頭擦り付けて、「うちの馬鹿息子(娘)が迷惑掛けてすいません」って、
謝罪して欲しかったんだ。
もしくは、「うちの馬鹿息子(娘)は危険を覚悟で行ってるので、殺されても構いません」
なんて発言が聞きたかったのか。
「自衛隊撤退」とか「人権と国家」とかの発言で「テメエ何様だ!」となる。
こうなるともう止まらない。
とにかく「気に食わない」奴等だ。
救出報道を受けて歓喜する家族を見て、
「幼稚だ」とか「単純馬鹿」とか「状況がわかってるのか」とか。
空港に到着した今井氏の「頭の下げ方が足らない。常識が無い。」とか。
もう近所に越してきた新婚夫婦についての井戸端会議状態。
はたまた、今年の新入社員は礼儀がなってない、とクダをまく上司状態。
みんな自分のモノサシで人をみる。
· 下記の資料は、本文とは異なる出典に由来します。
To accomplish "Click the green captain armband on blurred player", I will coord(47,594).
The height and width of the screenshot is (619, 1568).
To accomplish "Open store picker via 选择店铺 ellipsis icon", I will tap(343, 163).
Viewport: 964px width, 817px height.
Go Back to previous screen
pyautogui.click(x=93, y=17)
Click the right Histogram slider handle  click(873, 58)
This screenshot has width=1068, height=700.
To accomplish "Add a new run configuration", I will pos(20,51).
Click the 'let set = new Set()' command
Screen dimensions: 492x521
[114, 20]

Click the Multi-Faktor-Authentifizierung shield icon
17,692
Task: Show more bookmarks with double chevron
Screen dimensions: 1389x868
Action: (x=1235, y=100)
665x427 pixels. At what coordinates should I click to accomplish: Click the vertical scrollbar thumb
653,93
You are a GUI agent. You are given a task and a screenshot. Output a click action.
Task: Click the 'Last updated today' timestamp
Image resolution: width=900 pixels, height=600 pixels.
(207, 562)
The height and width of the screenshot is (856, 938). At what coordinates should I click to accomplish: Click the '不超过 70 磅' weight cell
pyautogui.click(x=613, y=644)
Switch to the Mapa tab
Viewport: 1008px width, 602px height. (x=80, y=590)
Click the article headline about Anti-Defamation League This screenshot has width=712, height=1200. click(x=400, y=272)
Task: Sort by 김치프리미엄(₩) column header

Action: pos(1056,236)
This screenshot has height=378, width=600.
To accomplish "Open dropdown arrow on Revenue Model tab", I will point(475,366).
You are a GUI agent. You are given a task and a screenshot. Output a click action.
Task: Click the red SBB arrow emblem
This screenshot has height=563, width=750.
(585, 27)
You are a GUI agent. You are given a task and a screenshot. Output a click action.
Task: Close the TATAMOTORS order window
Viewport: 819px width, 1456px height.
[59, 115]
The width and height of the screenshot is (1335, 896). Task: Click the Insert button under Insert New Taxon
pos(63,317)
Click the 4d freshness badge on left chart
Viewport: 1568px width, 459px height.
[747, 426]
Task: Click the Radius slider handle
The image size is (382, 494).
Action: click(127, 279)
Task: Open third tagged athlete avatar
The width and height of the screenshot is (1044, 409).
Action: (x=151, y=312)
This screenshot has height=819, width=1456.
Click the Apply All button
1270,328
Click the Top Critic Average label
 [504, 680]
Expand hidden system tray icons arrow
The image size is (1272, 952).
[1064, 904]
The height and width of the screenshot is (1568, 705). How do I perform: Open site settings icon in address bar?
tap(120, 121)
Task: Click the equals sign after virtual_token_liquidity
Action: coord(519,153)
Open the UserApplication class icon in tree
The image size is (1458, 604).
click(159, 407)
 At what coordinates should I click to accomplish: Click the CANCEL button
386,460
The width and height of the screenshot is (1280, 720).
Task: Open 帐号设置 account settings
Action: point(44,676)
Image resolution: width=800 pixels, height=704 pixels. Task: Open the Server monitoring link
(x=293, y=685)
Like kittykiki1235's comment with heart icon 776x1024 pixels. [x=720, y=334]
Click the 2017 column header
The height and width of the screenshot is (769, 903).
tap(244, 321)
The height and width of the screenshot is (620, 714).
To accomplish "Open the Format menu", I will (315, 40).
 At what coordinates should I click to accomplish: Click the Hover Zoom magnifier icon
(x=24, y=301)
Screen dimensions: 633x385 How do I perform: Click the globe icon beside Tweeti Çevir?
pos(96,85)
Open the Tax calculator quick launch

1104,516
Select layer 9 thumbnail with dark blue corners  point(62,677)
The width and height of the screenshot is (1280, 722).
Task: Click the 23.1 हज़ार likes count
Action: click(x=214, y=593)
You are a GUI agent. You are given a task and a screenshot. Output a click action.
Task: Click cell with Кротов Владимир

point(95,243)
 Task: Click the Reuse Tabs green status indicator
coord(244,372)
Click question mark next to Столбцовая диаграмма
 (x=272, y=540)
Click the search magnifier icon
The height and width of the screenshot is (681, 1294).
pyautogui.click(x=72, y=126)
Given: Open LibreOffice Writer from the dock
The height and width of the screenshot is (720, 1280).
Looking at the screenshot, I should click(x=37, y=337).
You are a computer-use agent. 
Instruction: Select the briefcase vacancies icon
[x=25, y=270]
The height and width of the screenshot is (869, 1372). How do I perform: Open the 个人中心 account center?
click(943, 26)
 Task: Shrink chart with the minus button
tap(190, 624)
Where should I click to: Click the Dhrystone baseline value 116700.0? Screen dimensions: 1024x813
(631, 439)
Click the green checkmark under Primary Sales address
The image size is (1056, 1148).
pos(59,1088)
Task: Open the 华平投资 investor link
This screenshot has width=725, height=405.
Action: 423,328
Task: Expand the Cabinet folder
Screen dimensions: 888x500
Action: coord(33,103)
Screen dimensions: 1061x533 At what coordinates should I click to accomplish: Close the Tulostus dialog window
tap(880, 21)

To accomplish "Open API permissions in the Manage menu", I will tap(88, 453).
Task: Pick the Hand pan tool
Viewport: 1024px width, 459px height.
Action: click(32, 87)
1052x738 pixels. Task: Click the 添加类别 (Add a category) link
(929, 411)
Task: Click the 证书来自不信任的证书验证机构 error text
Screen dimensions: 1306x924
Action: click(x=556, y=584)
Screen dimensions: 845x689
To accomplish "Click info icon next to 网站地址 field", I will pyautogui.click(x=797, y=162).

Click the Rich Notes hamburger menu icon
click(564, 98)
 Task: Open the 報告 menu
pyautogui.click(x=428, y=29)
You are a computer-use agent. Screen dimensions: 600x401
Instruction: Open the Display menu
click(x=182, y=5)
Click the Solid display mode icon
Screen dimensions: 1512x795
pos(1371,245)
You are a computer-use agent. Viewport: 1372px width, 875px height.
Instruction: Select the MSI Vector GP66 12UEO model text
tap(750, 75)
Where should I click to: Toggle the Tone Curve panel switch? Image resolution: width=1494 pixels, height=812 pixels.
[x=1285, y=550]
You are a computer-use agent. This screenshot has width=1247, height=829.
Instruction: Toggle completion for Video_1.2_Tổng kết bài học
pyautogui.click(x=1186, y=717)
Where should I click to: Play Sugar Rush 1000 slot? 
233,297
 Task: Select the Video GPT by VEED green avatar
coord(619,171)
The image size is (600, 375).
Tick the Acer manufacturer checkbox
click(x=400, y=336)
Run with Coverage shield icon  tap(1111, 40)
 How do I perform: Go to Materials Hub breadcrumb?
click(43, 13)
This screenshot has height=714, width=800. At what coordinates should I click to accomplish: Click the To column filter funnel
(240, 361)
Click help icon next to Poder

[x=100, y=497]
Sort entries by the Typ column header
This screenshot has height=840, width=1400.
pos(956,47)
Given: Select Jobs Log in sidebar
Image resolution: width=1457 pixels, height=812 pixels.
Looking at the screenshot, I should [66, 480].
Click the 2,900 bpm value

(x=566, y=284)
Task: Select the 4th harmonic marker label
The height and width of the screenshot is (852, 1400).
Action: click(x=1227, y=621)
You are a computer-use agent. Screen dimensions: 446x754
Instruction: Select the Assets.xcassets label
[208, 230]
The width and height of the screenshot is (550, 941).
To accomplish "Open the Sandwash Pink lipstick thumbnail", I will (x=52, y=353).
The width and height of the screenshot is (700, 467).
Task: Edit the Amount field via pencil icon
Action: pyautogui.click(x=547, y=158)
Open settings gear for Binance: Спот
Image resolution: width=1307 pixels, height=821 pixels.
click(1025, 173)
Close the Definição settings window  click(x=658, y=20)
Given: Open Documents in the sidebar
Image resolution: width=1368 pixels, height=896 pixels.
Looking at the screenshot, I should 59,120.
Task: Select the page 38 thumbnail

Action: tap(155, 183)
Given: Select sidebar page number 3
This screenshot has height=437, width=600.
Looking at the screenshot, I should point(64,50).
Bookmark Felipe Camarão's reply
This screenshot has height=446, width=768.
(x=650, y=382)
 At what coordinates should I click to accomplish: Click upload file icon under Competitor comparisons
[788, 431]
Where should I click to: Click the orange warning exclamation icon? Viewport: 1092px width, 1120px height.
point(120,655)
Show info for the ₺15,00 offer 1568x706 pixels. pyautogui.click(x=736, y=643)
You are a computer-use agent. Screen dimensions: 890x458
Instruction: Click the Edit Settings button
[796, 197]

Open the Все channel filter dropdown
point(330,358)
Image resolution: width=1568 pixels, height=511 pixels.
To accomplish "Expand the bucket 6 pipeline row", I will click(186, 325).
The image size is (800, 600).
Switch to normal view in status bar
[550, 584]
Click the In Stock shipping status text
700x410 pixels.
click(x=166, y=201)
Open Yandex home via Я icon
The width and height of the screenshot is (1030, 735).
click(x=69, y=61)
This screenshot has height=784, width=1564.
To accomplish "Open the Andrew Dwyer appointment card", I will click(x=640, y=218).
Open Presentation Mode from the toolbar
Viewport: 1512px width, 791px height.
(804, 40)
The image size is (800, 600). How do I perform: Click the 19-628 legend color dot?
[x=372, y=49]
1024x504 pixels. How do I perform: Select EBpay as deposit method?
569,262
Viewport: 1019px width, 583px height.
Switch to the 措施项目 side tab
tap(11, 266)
それが「常識」だと信じて。
その「常識」に合わない奴は、基本気に入らない。
一度そう思うと、頭の先から爪の先まで憎たらしい。
高遠弟の長髪も、高遠妹の短髪も、「何様じゃ!」に拍車をかける。
「世論」という御旗の力を借りて。
今回の5人は、国民の大多数を占める会社勤めの勤労者およびその家族からみると、
あきらかに「異質」な人達。
おそらく日本にいれば「変わり者」として
近所では噂、もし就職しても、同僚上司とうまくやっていけない人達。
今の日本社会の中では、「ダメなやつ」の烙印を押される人達。
だから彼等は海外に活動の場を求める。
本当に自分を必要としてくれる人がいる場所で自分の存在価値を求めて。
絶対日本なんて帰ってきたくない。ここで活動を続けたいと思って当然。
日本では彼等は「ダメなやつ」だから。
今回の件で、非常に恐怖を感じるのは、
「同質」なものを求める世論が、極端に一方向に振れる恐ろしさを知ったこと。
加えて、「異質」な物を精神的に排除するこの国のパワーが予想以上であったこと。
また、少なくとも生死の危機に直面し(演出云々はおいといて)、心身ともにボロボロ状態である人達に対し、よくぞここまでといえる中傷論(しかも自分=世論と信じて疑わない)を展開できる残酷さ。
今回の件には、深く考えさせられました。
これは メッセージ 1 (topics_editor さん)への返信です.